China's economic transition toward more consumption will likely feed investors' interest in consumer-related stocks listed on the Chinese mainland next year.0
The rising share of services and consumption has contributed to growth of the world's second largest economy. "The Chinese economy will continue to slow next year and investors will have to look at the ongoing economic restructuring and policy supports for opportunities," said Gao Ting, a China equity strategist at UBS on Monday.
In a market where earning ability does not factor much into investors' stock picks, the consumption story could emerge as something investors will turn to as they strive to make their portfolios comprise more consumer-related stocks.
Such strategy is justified by the rising share of service in China's GDP and urban residents' income levels.
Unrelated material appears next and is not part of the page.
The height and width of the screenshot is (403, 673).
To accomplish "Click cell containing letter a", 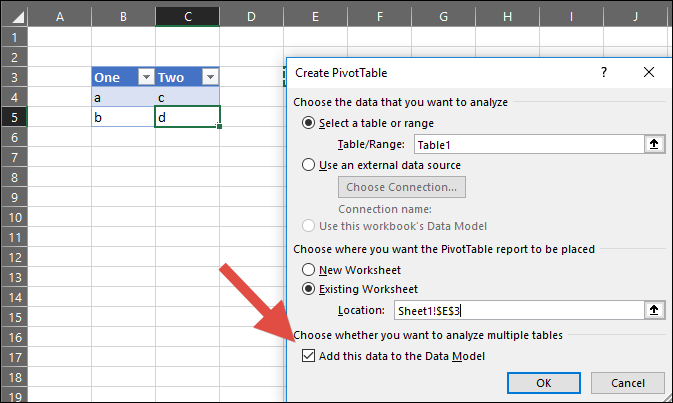I will [123, 98].
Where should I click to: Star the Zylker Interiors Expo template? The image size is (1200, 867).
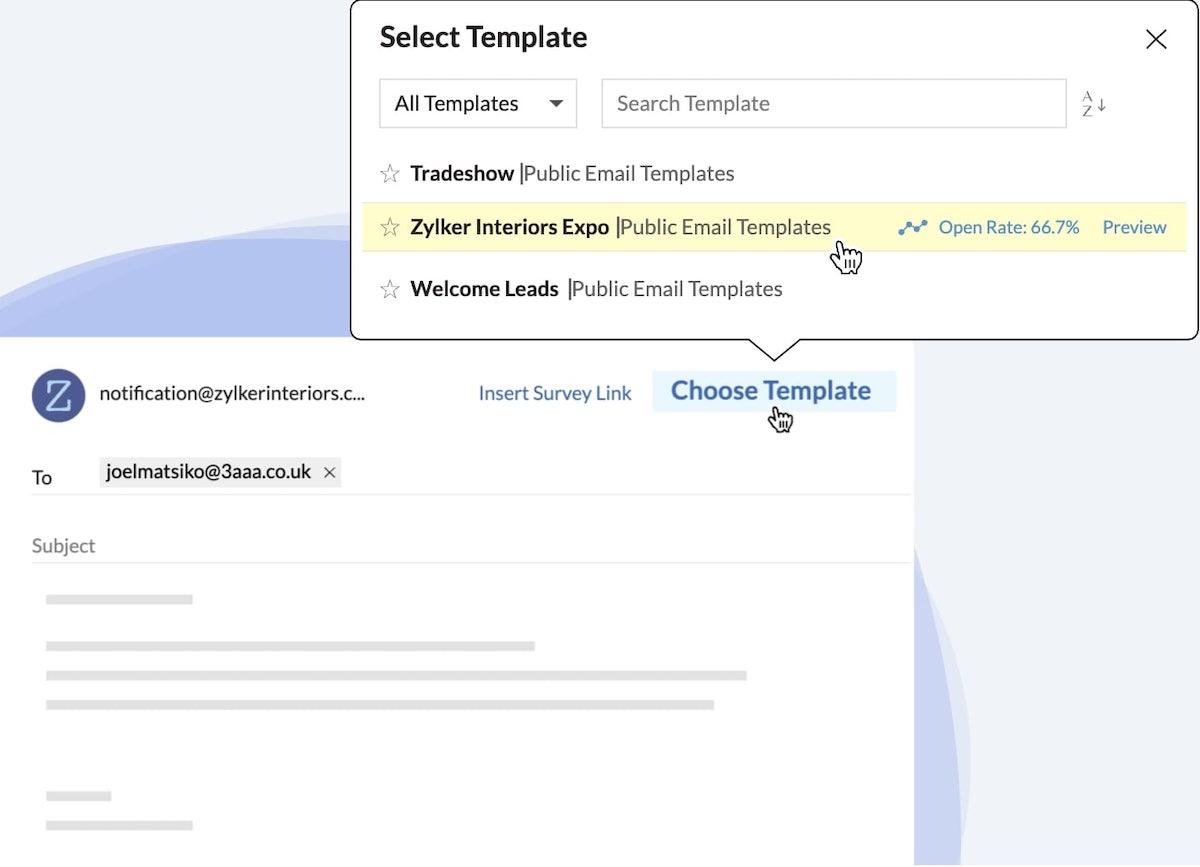[x=389, y=228]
Service now accounts for around 50 percent of China's GDP. The share of urban residents earning more than 100,000 yuan a year has also risen from 12 percent in 2010 to an estimated 34 percent by the end of this year and will continue to expand to 65 percent by 2020, UBS research shows.
"Even within consumption, we are seeing more growth in discretionary spending and this owes very much to rising income levels and urbanization," Gao said.
Accordingly, the share of food and clothing has shrunk while expenditure on items such as entertainment, education and housing has taken up more than half of total consumption.
Stocks in the consumer discretionary sector such as medical care, insurance and media will benefit from this trend, Gao added.
Loose liquidity will continue to support China's stock market next year, but Gao said the market is still subject to volatility as concern over credit defaults could weigh on investors' sentiment The Chinese regulator over the weekend said that they will introduce an circuit breaker in trading of stocks next year to help ward off the kind of huge volatilities that wiped out trillions in the market.
Authorities are also making amendments to its Securities Law and has been reported by domestic media to roll out a registration-based IPO system to replace the current approval-based offering as early as march.